# [EXERCISE MATERIAL]

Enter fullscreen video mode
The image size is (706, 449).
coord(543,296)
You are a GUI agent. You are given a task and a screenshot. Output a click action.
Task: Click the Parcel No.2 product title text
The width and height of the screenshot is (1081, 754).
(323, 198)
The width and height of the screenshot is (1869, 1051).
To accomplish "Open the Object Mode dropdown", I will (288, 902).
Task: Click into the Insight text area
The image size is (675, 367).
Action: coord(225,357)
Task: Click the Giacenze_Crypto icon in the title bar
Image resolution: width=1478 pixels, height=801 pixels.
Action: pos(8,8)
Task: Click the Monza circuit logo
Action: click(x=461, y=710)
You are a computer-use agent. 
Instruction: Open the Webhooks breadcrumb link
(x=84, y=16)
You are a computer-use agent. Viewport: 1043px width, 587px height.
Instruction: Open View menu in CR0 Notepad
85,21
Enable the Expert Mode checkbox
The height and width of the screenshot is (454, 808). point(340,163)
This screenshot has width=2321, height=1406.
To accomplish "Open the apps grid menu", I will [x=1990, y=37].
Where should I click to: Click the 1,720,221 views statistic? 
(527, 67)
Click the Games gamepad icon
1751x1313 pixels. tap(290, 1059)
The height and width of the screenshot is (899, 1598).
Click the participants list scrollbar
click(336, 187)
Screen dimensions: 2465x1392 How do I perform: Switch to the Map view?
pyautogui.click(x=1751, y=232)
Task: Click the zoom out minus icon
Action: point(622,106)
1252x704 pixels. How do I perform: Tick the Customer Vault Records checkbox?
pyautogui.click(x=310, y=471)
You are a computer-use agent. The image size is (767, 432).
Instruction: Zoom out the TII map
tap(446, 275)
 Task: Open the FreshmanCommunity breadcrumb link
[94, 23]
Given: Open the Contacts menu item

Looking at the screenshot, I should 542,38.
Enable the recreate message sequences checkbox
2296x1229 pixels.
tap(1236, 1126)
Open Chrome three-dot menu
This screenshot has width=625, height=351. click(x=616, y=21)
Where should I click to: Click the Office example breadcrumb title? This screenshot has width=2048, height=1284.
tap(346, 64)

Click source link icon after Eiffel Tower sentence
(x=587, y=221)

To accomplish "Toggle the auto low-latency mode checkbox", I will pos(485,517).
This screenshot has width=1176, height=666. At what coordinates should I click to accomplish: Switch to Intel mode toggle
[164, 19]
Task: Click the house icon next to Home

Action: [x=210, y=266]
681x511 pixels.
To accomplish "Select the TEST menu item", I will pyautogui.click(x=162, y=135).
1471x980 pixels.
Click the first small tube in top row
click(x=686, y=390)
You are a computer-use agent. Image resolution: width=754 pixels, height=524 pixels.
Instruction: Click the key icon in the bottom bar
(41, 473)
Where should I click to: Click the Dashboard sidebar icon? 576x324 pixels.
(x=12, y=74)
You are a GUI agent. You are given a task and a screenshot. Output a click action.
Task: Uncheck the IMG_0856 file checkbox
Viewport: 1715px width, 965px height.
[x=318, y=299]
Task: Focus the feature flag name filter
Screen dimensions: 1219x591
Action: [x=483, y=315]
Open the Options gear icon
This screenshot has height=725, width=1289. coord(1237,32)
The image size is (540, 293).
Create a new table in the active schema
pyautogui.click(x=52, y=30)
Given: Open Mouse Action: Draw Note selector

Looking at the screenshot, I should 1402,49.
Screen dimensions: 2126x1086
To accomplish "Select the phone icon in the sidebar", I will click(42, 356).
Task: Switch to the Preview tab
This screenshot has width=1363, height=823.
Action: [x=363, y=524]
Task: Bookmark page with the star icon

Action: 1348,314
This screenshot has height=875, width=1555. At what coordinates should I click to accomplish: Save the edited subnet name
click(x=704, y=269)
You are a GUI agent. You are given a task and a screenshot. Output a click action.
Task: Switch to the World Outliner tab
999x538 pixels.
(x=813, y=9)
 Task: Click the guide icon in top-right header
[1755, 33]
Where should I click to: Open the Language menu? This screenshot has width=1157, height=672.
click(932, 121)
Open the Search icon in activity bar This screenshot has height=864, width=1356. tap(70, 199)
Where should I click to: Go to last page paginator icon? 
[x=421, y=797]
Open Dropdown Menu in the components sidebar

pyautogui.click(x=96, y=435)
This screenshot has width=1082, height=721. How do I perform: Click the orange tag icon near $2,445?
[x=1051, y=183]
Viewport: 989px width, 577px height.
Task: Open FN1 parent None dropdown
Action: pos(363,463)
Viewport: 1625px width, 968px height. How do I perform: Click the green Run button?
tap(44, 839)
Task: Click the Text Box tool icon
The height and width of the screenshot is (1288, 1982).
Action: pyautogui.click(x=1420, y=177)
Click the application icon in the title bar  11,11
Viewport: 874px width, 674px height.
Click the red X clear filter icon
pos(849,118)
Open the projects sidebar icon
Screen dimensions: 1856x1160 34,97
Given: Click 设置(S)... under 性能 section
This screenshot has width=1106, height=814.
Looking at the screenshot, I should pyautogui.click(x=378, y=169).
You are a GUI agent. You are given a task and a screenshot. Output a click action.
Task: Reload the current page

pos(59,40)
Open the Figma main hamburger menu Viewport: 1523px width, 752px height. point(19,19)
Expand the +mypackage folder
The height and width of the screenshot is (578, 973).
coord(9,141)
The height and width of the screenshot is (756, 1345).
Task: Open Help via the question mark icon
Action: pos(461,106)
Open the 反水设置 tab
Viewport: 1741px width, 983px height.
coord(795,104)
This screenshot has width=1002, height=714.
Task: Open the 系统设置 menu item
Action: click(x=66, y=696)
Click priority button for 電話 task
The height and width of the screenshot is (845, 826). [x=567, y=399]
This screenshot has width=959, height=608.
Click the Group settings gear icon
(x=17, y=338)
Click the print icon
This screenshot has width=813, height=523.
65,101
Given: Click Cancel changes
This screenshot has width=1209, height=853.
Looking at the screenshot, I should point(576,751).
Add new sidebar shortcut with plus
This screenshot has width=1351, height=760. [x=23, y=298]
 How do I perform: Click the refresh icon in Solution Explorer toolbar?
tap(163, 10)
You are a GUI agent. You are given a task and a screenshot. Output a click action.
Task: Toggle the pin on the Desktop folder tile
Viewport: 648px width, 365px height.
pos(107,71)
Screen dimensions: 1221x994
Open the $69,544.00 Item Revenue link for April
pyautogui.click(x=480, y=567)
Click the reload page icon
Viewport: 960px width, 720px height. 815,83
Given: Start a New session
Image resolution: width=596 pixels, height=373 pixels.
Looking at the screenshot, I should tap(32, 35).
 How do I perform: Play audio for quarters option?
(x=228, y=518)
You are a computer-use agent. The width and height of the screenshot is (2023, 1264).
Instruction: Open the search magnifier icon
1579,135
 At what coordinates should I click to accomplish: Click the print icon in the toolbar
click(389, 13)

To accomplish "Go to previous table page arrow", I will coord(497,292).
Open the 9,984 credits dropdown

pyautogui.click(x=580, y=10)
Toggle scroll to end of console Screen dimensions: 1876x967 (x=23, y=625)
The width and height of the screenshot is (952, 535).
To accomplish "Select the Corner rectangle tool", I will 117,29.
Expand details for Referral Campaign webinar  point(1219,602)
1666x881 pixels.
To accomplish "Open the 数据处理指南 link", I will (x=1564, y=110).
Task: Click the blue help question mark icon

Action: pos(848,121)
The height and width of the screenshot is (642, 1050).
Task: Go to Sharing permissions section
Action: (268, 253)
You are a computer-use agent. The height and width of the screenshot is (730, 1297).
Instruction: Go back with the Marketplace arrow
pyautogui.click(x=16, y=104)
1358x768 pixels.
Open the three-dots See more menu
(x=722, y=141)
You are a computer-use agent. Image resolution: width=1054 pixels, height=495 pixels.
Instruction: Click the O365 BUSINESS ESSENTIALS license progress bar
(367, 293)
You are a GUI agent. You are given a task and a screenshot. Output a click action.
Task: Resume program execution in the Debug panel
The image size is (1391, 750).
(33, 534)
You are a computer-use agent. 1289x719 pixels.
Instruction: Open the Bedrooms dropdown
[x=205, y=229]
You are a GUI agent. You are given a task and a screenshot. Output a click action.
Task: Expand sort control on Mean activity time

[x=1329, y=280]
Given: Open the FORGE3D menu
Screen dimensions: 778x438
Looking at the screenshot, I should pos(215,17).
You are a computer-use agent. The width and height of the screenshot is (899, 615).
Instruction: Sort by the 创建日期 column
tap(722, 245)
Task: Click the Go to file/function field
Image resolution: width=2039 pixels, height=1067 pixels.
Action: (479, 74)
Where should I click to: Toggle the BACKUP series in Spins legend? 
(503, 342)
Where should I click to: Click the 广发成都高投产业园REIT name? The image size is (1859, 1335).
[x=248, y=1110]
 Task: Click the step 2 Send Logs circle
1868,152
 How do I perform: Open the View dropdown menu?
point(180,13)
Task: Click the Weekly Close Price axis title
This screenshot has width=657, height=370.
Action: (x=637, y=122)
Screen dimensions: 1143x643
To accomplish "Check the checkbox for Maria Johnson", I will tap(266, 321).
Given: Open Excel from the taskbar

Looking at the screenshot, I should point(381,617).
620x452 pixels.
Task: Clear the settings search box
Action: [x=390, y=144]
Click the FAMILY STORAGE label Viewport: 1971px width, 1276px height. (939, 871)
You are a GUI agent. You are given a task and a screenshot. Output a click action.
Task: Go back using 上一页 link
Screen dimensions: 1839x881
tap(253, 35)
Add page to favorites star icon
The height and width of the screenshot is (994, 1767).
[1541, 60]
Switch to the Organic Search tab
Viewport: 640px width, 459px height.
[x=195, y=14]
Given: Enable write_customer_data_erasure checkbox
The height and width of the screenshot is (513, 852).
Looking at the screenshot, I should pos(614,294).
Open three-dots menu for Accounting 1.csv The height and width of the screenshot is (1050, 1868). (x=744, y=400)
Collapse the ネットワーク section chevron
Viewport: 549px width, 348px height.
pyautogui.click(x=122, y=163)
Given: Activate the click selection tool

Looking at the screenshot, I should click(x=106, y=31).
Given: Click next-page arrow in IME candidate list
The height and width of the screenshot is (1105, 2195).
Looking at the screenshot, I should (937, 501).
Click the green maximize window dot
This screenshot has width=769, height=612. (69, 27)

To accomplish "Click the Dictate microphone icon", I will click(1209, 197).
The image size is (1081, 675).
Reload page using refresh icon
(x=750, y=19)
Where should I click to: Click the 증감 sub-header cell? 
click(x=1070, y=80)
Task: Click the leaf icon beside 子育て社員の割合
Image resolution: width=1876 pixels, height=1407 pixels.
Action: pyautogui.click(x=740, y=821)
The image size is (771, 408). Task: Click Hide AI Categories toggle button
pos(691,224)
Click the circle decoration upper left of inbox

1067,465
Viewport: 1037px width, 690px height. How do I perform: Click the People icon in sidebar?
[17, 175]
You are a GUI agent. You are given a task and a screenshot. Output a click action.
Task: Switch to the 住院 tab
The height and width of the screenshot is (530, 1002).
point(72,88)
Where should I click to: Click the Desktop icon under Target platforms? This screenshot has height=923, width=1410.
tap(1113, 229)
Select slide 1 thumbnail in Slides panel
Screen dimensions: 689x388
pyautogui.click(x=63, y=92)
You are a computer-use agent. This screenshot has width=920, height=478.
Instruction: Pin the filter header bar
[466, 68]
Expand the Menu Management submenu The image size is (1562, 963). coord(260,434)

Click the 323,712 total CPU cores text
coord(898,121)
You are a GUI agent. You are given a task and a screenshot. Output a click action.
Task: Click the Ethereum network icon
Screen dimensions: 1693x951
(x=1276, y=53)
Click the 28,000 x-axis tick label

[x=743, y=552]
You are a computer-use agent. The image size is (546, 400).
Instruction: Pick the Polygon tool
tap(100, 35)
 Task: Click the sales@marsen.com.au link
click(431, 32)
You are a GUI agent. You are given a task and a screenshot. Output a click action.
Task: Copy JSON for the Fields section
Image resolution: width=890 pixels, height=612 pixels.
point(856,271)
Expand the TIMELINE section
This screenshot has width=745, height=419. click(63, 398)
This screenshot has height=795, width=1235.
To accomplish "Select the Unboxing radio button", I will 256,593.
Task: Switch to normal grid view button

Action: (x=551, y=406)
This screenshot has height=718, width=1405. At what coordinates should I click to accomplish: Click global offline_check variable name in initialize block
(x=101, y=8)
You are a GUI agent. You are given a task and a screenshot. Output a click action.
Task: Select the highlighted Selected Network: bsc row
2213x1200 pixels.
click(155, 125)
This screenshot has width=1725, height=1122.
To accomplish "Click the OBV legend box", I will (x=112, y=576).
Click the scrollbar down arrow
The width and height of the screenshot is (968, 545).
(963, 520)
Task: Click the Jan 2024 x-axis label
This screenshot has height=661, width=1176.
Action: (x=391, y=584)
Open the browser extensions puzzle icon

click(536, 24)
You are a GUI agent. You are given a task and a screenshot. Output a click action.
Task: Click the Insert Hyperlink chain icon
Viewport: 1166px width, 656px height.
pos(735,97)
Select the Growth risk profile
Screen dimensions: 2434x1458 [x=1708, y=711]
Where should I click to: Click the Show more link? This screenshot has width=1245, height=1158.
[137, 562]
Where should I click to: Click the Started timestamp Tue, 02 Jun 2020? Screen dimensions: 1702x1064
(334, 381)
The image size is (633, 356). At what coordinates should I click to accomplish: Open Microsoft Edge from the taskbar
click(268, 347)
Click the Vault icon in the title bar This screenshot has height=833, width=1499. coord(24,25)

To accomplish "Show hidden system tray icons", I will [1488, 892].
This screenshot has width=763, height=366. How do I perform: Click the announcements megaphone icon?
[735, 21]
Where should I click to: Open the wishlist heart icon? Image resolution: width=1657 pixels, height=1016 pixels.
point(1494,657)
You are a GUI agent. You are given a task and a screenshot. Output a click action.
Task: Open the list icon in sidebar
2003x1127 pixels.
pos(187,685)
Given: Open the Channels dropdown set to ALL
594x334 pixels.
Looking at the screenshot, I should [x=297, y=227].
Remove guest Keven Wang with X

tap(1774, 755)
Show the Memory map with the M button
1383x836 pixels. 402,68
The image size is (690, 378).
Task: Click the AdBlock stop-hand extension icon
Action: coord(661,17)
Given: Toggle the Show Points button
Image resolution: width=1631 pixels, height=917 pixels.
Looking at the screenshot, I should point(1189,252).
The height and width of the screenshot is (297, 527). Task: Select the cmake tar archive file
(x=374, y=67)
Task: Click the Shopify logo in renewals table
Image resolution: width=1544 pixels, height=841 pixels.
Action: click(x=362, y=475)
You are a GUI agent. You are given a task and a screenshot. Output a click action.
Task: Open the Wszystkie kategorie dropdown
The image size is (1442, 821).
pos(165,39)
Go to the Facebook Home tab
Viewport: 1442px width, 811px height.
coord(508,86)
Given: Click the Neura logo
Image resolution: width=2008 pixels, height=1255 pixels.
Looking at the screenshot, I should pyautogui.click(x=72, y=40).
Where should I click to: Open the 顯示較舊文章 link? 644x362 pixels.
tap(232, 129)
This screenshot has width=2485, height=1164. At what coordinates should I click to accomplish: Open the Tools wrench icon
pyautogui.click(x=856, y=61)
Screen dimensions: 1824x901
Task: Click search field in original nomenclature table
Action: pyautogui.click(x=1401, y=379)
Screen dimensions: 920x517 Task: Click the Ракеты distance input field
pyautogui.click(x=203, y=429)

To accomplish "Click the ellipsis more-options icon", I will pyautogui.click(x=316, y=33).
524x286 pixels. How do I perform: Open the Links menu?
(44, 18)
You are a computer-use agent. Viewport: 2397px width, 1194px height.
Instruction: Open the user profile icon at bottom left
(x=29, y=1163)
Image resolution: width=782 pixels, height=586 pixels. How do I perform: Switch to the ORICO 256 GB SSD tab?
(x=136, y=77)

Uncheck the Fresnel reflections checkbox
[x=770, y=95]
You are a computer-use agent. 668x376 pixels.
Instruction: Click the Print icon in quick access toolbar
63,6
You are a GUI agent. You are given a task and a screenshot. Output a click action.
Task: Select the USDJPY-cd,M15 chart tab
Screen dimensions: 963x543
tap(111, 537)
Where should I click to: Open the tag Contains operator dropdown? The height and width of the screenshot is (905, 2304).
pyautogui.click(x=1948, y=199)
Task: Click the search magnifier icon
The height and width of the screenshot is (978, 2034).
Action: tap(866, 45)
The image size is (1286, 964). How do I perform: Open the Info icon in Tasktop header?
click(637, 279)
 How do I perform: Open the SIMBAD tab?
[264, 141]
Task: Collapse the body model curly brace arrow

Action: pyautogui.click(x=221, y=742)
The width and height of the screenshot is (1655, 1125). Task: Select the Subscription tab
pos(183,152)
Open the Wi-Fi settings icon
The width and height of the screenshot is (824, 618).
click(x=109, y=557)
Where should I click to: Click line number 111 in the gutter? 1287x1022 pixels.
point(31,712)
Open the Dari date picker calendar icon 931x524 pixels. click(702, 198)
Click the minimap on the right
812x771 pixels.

# [TASK REQUIREMENTS]
Wherever the string "folder" appears in the data above, report the whole line.

# [FINISHED TASK]
Expand the +mypackage folder
Task: Toggle the pin on the Desktop folder tile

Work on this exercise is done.